Houston finance officials briefed the Budget & Fiscal Affairs Committee on the proposed five-year Capital Improvement Plan (CIP), describing a $16.7 billion program that combines public improvement projects, the Build Houston Forward (formerly Rebuild Houston) street and drainage program, enterprise-funded utility projects and component-unit projects such as tax increment reinvestment zone (TIRZ) work.
The presentation, delivered by the finance team, described the CIP as a “rolling five-year plan” that is updated annually and remains a live document as priorities and emergency needs change. The finance presentation broke the plan into four parts: the Public Improvement Program (largely paid for through general fund-supported debt service), Build Houston Forward for street and storm projects (funded by the drainage utility and developer impact fees plus other sources), enterprise funds (water/wastewater and airport systems), and component units (TIRZs, Houston Parks Board, Houston First, Houston Zoo). Finance estimated the total CIP at $16,700,000,000 and said the combined utility system accounts for the majority of the increase year over year.

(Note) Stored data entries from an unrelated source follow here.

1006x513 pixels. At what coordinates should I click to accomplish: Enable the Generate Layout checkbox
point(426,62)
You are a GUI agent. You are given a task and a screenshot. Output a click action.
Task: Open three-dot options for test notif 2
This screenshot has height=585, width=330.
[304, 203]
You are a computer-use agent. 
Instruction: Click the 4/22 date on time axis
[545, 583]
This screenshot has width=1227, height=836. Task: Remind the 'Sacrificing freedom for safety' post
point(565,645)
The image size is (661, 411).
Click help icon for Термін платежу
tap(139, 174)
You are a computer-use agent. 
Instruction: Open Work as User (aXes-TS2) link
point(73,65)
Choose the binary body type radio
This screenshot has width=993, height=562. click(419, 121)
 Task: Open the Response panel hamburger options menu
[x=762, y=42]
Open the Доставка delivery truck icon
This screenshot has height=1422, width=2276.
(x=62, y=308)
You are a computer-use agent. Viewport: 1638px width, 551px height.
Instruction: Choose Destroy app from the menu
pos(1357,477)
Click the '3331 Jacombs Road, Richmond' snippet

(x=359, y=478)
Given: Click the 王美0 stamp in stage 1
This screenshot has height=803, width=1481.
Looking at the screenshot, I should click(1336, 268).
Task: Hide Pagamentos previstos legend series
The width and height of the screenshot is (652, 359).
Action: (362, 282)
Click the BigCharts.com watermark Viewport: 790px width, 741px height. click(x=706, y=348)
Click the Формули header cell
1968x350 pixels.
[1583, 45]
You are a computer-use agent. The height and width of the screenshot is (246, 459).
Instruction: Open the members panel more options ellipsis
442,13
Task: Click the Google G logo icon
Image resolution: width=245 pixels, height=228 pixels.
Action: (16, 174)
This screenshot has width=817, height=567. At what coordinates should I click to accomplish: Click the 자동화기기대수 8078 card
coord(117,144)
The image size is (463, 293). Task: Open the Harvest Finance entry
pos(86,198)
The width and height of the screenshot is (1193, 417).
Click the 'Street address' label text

Major line items and funding highlights included: municipal courts building construction ($112 million, with approximately $42.4 million in FEMA reimbursements subject to availability); two new fire stations (40 and 104); an increased fleet commitment ($246 million, up from $225 million last year); technology projects including the 3-1-1 system and SAP S/4HANA; Build Houston Forward street and traffic funding totaling about $1.49 billion (including $750 million for citywide street and traffic rehabilitation, $492 million for thoroughfares and collectors and $121 million for local streets); and storm drainage funding totaling about $1.16 billion (with $775 million for neighborhood drainage, $480…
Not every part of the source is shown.